Distinguished Shareholder,

 

with the positive performance in 2005, Banca Intesa completed the achievement of the targets of the 2003-2005 Business Plan, which had set forth the Group’s restructuring and relaunching, and was fully on track to deliver on the targets envisaged in the 2005-2007 Business Plan aiming at placing Banca Intesa among the best European banks.

 

In 2005, the year when the first-time adoption of the IAS/IFRS new international accounting standards was introduced, Gruppo Intesa further improved value creation for its shareholders. Consolidated net income reached 3,025 million euro, with a 64.3% growth compared to the 1,841 million euro of the previous year (if the main non-recurring components were excluded, consolidated net income would be 2,525 million with a 37% rise compared to 2004).

 

 

 

 

 

 

BP = 2003 - 2005 Business Plan

 

 

(1)  Adjusted excluding capital gains on Nextra and IGC sale transactions, non-recurring charges for the stock granting programme and non-recurring provisions for Risks and Charges

 

 




Earnings per share rose to 0.44 euro (0.37 euro, if the main non-recurring components were excluded) from 0.28 euro in 2004 beating the 0.32-0.35 euro target set out in the Business Plan for 2005.

 

EVA® (Economic Value Added), which basically measures value creation resulting from the difference between return on and cost of capital employed, rose to 1,764 million euro (1,264 million, excluding the main non-recurring components) from 498 million in 2004. Return on equity reached 22.1% (18.5%, excluding the main non-recurring components) from 15% in 2004.

 

The Ordinary Shareholders’ Meeting, held on 20th April 2006, resolved upon the distribution of a dividend per share of 22 euro cents to ordinary shares and 23.1 euro cents to saving shares (compared to 10.5 and 11.6 euro cents respectively for 2004) for a total amount of 1,532 million euro (with respect to the 729 million for 2004).

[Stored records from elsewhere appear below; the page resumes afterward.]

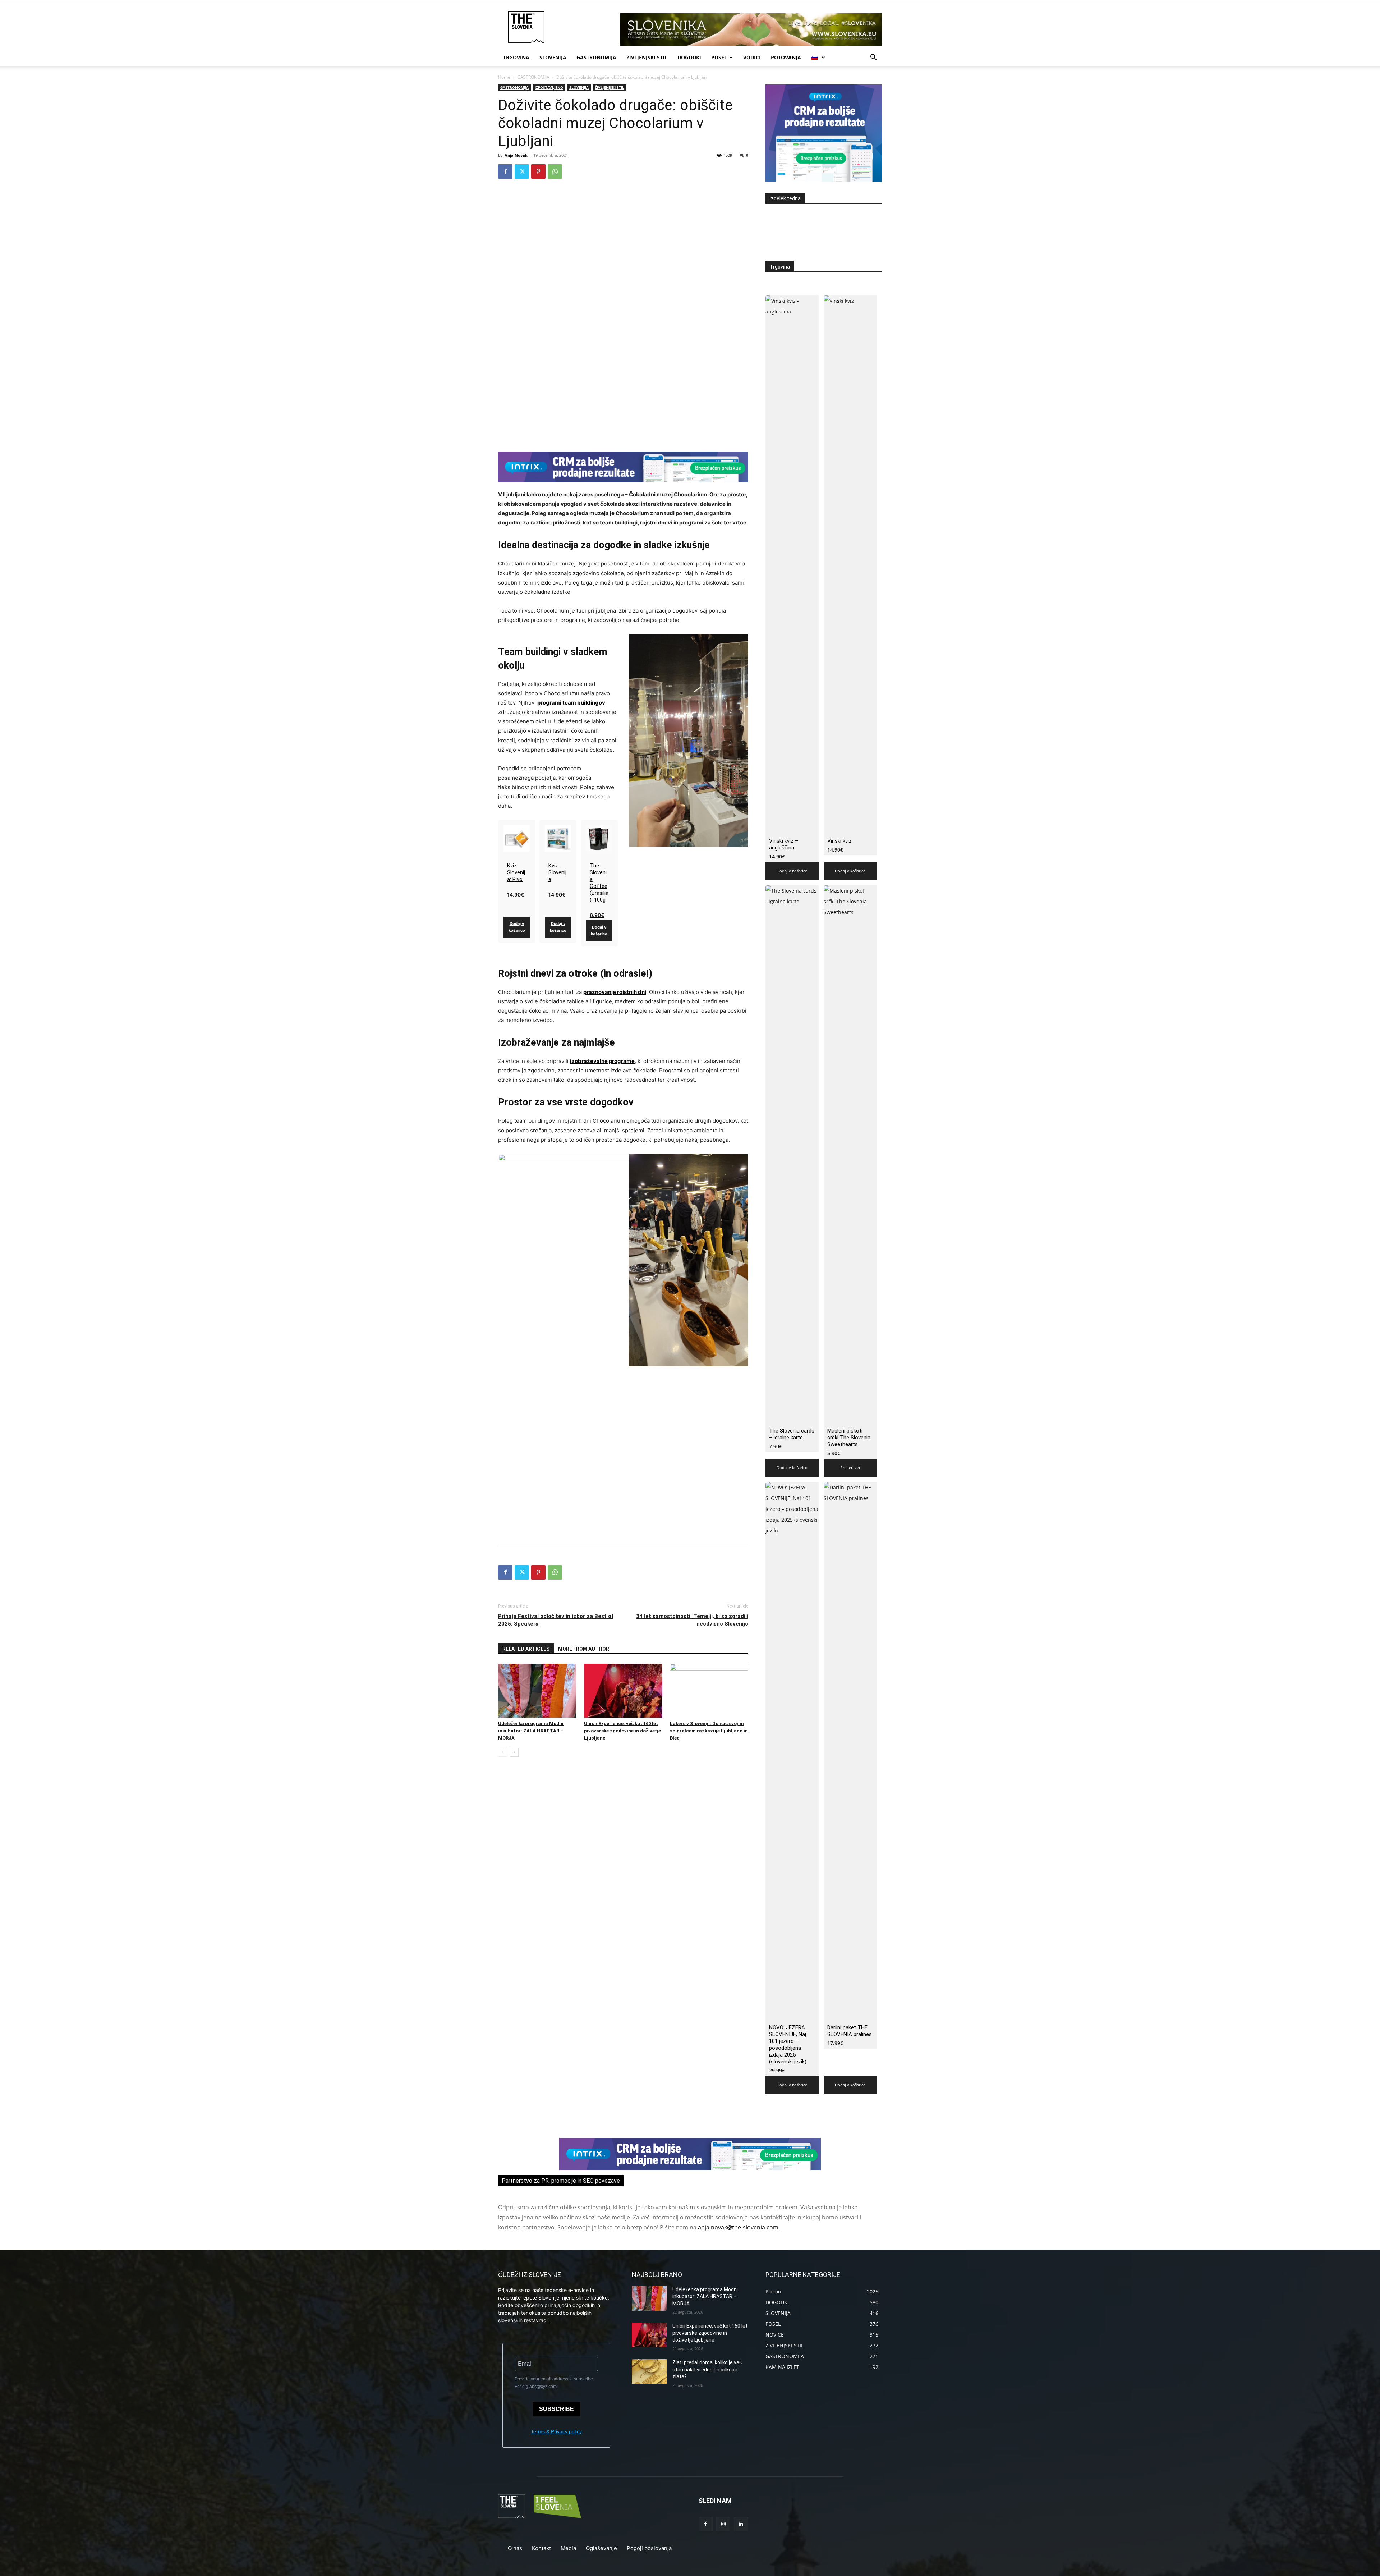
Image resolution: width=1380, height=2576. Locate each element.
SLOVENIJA (552, 57)
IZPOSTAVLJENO (549, 87)
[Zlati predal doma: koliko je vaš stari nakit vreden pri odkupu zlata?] (649, 2371)
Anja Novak (516, 155)
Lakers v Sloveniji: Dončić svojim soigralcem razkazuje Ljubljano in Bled (709, 1731)
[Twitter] (522, 171)
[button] (873, 58)
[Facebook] (505, 171)
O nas (515, 2548)
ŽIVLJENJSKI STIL (646, 57)
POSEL (719, 57)
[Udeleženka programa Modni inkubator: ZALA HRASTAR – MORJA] (537, 1691)
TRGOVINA (516, 57)
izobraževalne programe (602, 1061)
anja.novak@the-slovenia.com (738, 2227)
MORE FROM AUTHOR (583, 1649)
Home (504, 77)
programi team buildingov (571, 702)
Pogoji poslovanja (649, 2548)
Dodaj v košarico (517, 927)
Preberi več (850, 1467)
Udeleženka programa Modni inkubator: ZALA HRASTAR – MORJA (531, 1731)
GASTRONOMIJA (596, 57)
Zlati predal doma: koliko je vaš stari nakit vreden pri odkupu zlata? (707, 2369)
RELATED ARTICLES (525, 1649)
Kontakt (541, 2548)
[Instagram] (723, 2524)
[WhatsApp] (555, 171)
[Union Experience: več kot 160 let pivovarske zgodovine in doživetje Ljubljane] (623, 1691)
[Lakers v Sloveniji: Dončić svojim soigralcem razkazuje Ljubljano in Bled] (709, 1691)
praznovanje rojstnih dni (614, 992)
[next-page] (514, 1752)
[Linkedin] (741, 2524)
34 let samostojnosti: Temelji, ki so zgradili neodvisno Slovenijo (692, 1620)
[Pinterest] (538, 171)
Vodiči (752, 57)
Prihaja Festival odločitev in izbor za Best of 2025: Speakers (555, 1620)
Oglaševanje (601, 2548)
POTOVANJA (786, 57)
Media (568, 2548)
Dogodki (689, 57)
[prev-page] (502, 1752)
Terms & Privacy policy (556, 2431)
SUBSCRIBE (556, 2409)
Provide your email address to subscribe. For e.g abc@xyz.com (554, 2382)
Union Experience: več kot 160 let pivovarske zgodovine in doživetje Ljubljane (622, 1731)
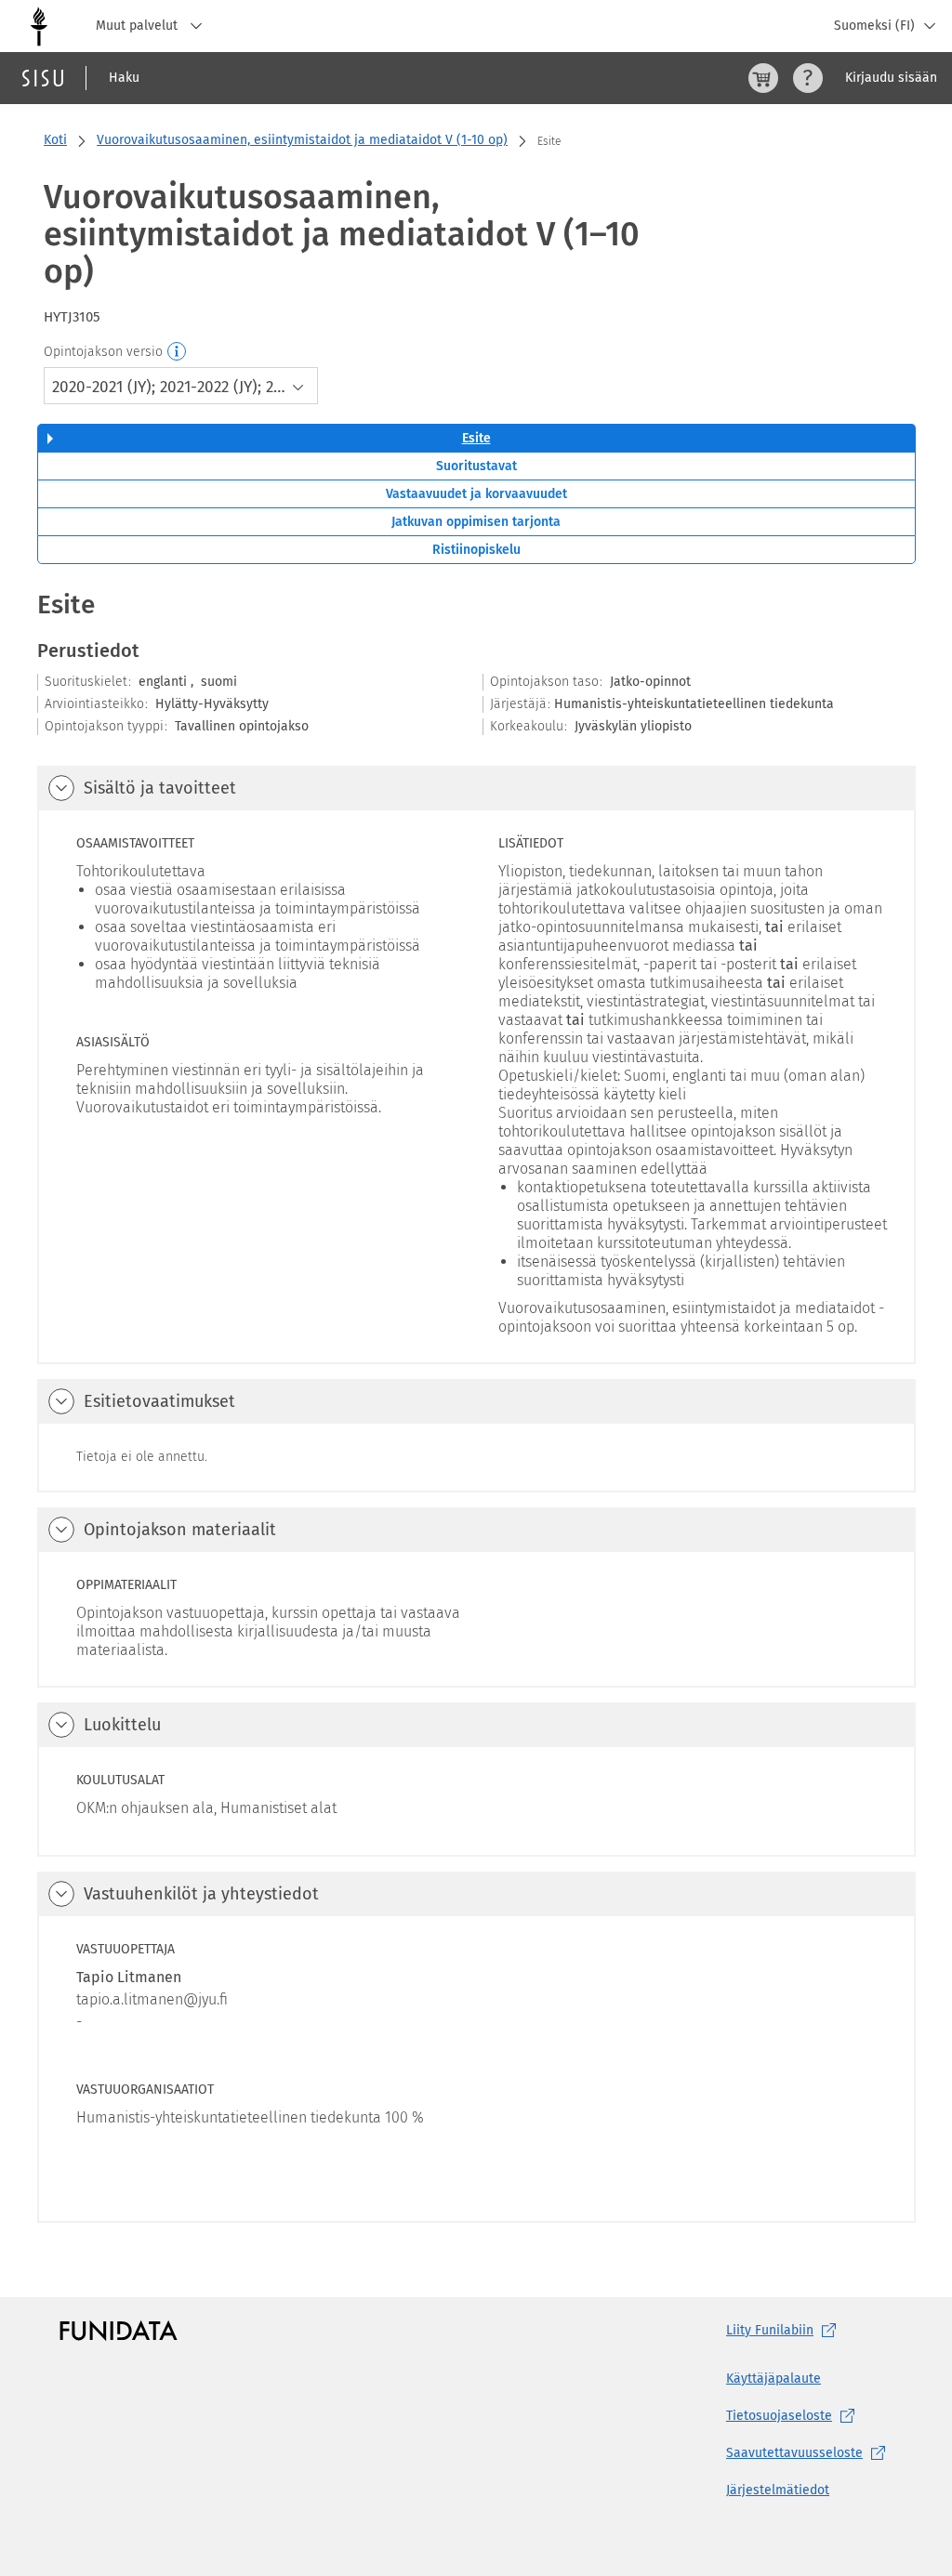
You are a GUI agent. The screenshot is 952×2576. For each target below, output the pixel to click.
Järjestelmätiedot (777, 2490)
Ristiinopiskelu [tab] (476, 550)
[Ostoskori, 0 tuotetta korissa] (763, 78)
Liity (769, 2330)
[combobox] (181, 385)
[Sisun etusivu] (43, 78)
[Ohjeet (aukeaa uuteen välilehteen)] (808, 78)
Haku (124, 77)
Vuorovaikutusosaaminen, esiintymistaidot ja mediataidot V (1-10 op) (302, 140)
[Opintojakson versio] (177, 352)
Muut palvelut (138, 25)
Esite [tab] (476, 438)
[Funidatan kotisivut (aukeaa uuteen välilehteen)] (119, 2331)
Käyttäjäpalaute (773, 2378)
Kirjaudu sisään (891, 77)
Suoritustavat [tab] (476, 466)
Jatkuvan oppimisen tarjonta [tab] (476, 522)
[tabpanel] (476, 1404)
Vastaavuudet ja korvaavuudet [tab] (476, 494)
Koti (55, 140)
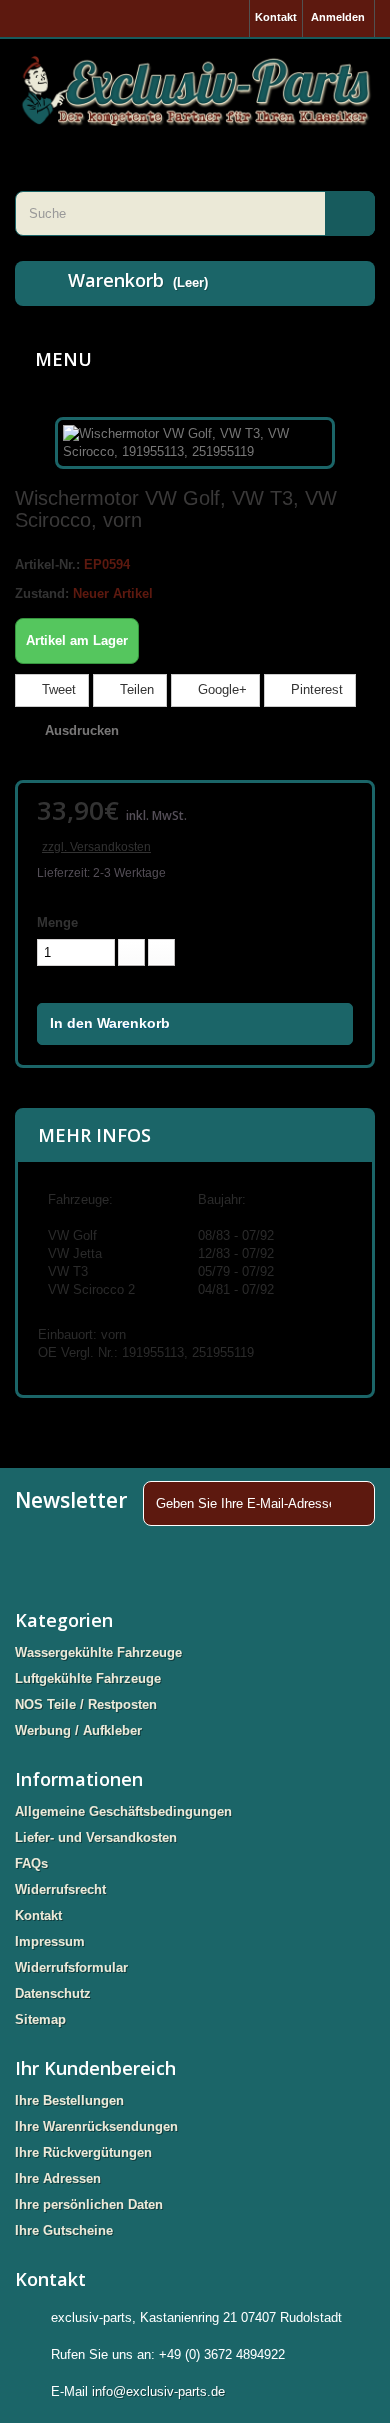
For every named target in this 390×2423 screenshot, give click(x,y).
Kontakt (276, 17)
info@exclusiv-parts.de (158, 2391)
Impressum (50, 1941)
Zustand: (42, 593)
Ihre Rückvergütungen (83, 2152)
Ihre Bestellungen (69, 2100)
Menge (57, 922)
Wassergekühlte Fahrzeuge (98, 1652)
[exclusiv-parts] (195, 90)
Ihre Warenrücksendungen (96, 2126)
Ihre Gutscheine (64, 2230)
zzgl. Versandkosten (96, 847)
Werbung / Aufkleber (78, 1730)
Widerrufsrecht (60, 1889)
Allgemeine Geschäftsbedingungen (123, 1811)
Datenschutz (53, 1993)
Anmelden (338, 17)
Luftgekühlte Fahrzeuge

Payment of dividends took place starting from 27th April 2006, with coupon presentation on 24th April 2006. Considering the stock price struck on April 27th equal to 4.824 for ordinary shares and 4.53 for saving shares, the ratio between the dividend per share and the stock price of Banca Intesa returned a dividend yield of 4.6% for ordinary shares and 5.1% for saving shares.

 

From 12th November 2002 – when the first quarterly results achieved after the launch of the 2003-2005 Business Plan were disclosed – to 30th June 2006, the value of Banca Intesa’s ordinary shares nearly tripled and market capitalisation rose from almost 11 billion euro to over 31 billion; taking into account also the pay-out and the free assignment of shares during the period, value creation for shareholders totalled 24.5 billion euro.

 

The half-yearly report as at 30th June 2006 highlighted a further improvement in Gruppo Intesa’s profitability, in line with the 2005-2007 Business Plan targets, with a 23% rise in consolidated net income which increased to 1,476 million euro from 1,200 million in the first half of the previous year.

 

 

 

 

 

 

Note: 1H05 figures restated to reflect 1H06 consolidation area and discontinued operations

(1) Income before Tax from Continuing Operations

 

 

The consolidated statement of income for the first half of 2006 registered a 8.7% growth in operating income, from 4.8 to 5.3 billion euro, and a 4.4% increase in operating costs, from 2.5 to 2.6 billion euro.

 

Therefore, operating margin rose by 13.3%, from 2.3 to 2.6 billion euro, with a remarkable improvement in the cost/income ratio, which decreased to 50.2% from 52.2% in the first half of 2005.

 

After provisions and adjustments totalling 430 million euro, down 9.1% with respect to the 473 million of the corresponding period of 2005, income before tax from continuing operations registered 2.2 billion euro, with a 16.6% rise compared to the 1.9 billion for the first half of 2005.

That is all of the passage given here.